Cuda Shared Memory array variable
Asked Answered
C

3

18

I am trying to declare a variable for matrix multiplication as follows:

__shared__ float As[BLOCK_SIZE][BLOCK_SIZE];

I am trying to make it so the user could input the size of the matrix to calculate, however that would mean changing the BLOCK_SIZE. I changed it but I am getting a compiler error:

error: constant value is not known

I've looked into it and it's similar to this thread. So I tried:

__shared__ int buf [];

But then I get:

error: incomplete type is not allowed

Thanks, Dan

Update with code (pretty much followed this guide and the staring out with CUDA guide):
The block size is passed in by asking the user of the size of the matrix. They enter the x and y. Block size is only x and right now it has to accept the same size as x and y.

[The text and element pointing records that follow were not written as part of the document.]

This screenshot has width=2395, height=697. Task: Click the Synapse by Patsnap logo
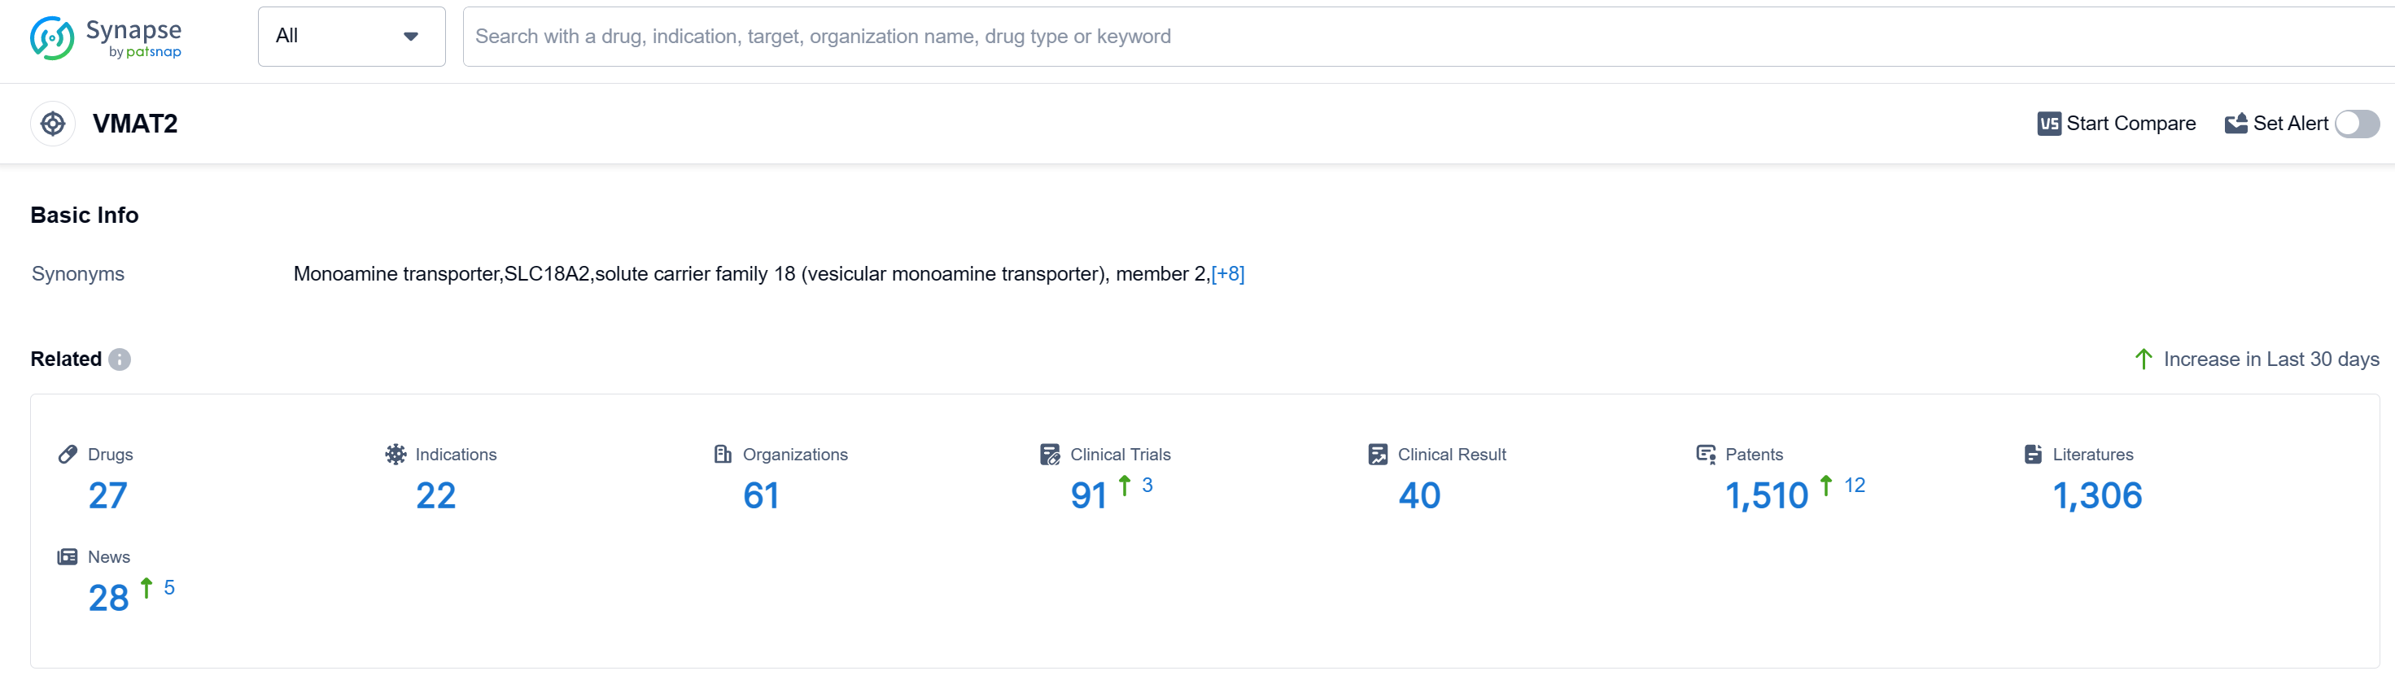(x=105, y=38)
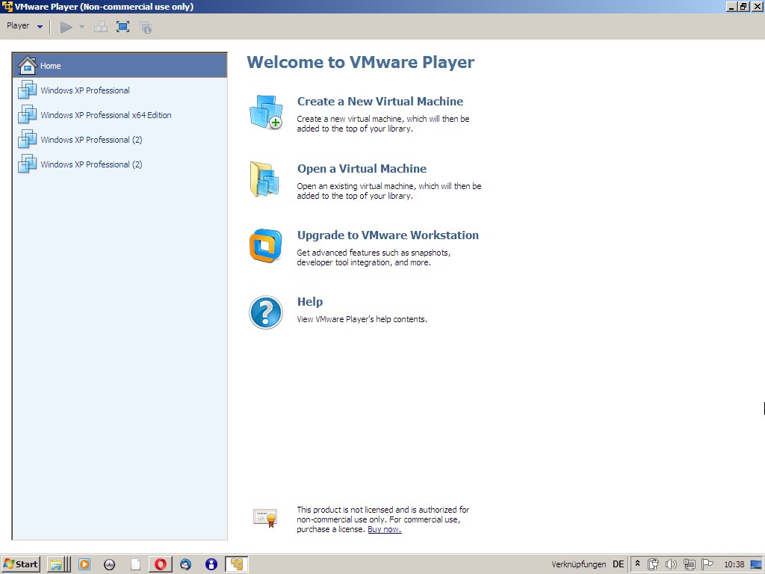Click the Open a Virtual Machine folder icon
Screen dimensions: 765x574
[266, 179]
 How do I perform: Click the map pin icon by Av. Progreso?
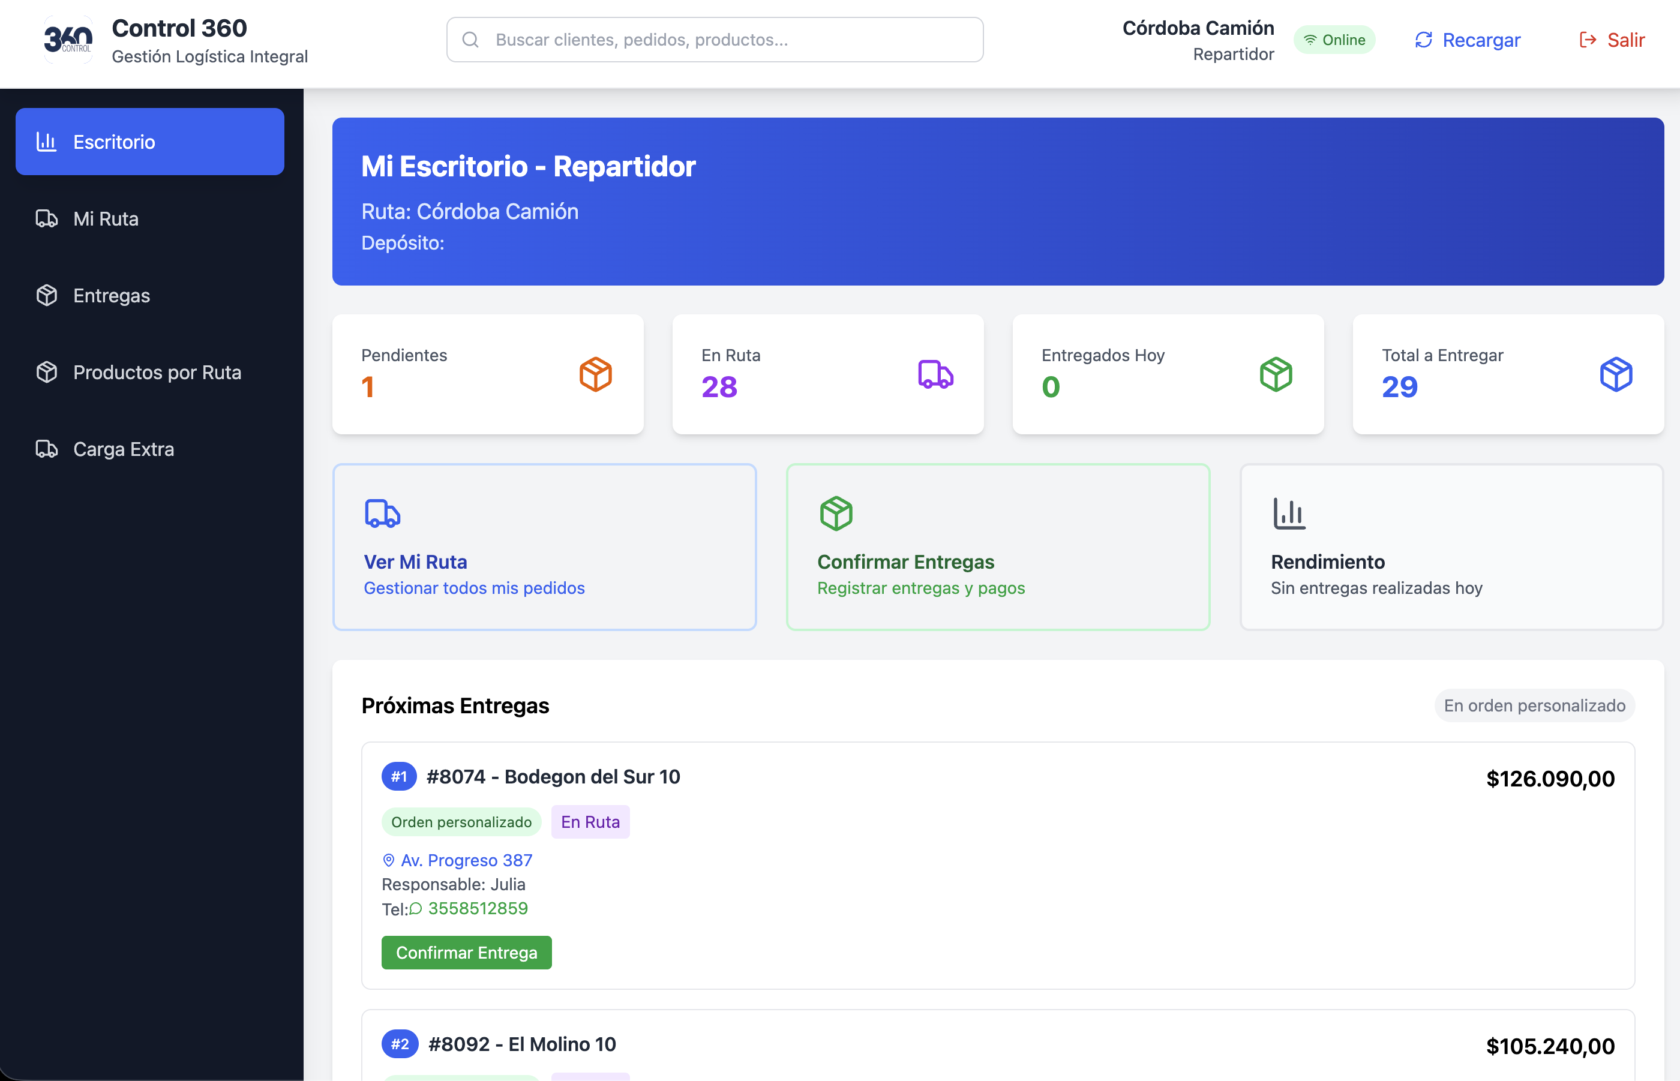pos(388,861)
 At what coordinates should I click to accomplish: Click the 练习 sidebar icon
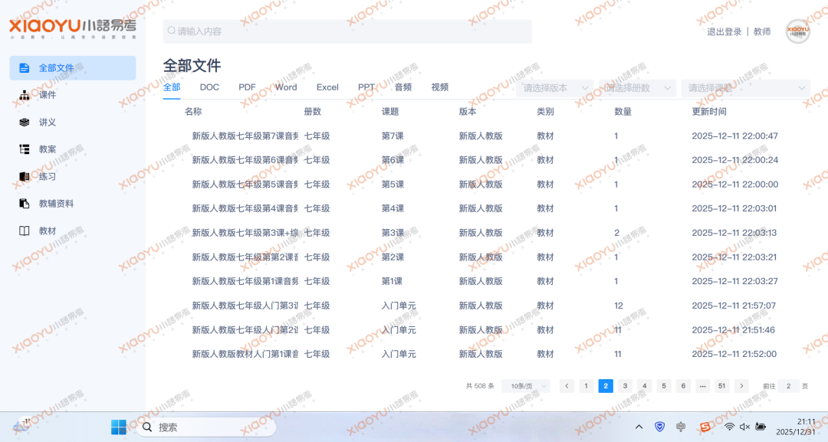[x=25, y=177]
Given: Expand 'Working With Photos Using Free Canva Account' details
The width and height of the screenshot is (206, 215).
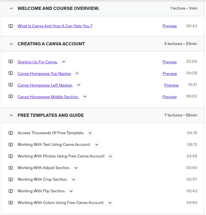Looking at the screenshot, I should (x=110, y=156).
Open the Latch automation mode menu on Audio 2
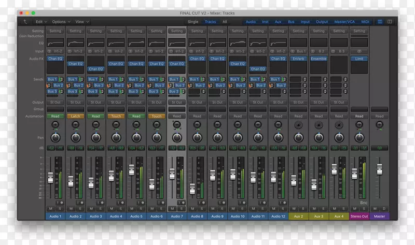 tap(75, 116)
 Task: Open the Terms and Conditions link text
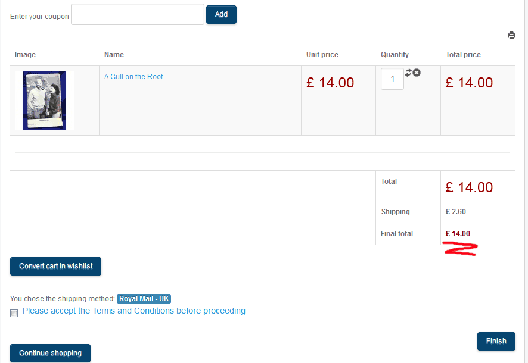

__global__ void matrixMul( float* C, float* A, float* B, int wA, int wB,size_t block_size)
{
    // Block index
    int bx = blockIdx.x;
    int by = blockIdx.y;
    
    // Thread index
    int tx = threadIdx.x;
    int ty = threadIdx.y;
    
    // Index of the first sub-matrix of A processed 
    // by the block
    int aBegin = wA * block_size * by;
 
    // Index of the last sub-matrix of A processed 
    // by the block
    int aEnd   = aBegin + wA - 1;
 
    // Step size used to iterate through the 
    // sub-matrices of A
    int aStep  = block_size;
 
    // Index of the first sub-matrix of B processed 
    // by the block
    int bBegin = block_size * bx;
 
    // Step size used to iterate through the 
    // sub-matrices of B
    int bStep  = block_size * wB;
    float Csub=0;
    // Loop over all the sub-matrices of A and B
    // required to compute the block sub-matrix
    for (int a = aBegin, b = bBegin; a <= aEnd; a += aStep, b += bStep) 
    {
        // Declaration of the shared memory array As 
        // used to store the sub-matrix of A
        
        extern __shared__ float As[];

        // Declaration of the shared memory array Bs 
        // used to store the sub-matrix of B
        extern __shared__ float Bs[];
        extern __shared__ float smem[];

        // Load the matrices from global memory
        // to shared memory; each thread loads
        // one element of each matrix
        smem[ty*block_size+tx] = A[a + wA * ty + tx];
        //cuPrintf("\n\nWhat are the memory locations?\n");
        //cuPrintf("The shared memory(A) is: %.2f\n",smem[ty*block_size+tx]);
        smem[block_size*block_size+ty*block_size+tx]  = B[b + wB * ty + tx];
        //cuPrintf("The shared memory(B) is: %.2f\n",smem[block_size*block_size+ty*block_size+tx]);
        // Synchronize to make sure the matrices 
        // are loaded
        __syncthreads();
 
        // Multiply the two matrices together;
        // each thread computes one element
        // of the block sub-matrix
        for (int k = 0; k < block_size; ++k)
        {
        
            Csub += smem[ty*block_size+k] * smem[block_size*block_size+k*block_size+tx] ;
            //cuPrintf("Csub is currently: %.2f\n",Csub);
        }
        //cuPrintf("\n\n\n");
        // Synchronize to make sure that the preceding
        // computation is done before loading two new
        // sub-matrices of A and B in the next iteration
        //cuPrintf("the results are csub: %.2f\n",Csub);
        __syncthreads();
    }
    // Write the block sub-matrix to device memory;
    // each thread writes one element
    int c = wB * block_size * by + block_size * bx;
    C[c + wB * ty + tx] = Csub;
    
    
}
Carrell answered 8/2, 2012 at 4:36 Comment(0)
S
35
extern __shared__ int buf[];

when you launch the kernel you should launch it this way;

kernel<<<blocks,threads,numbytes_for_shared>>>(...);

If you have multiple extern declaration of shared:

extern __shared__ float As[];
// ...
extern __shared__ float Bs[];

this will lead to As pointing to the same address as Bs.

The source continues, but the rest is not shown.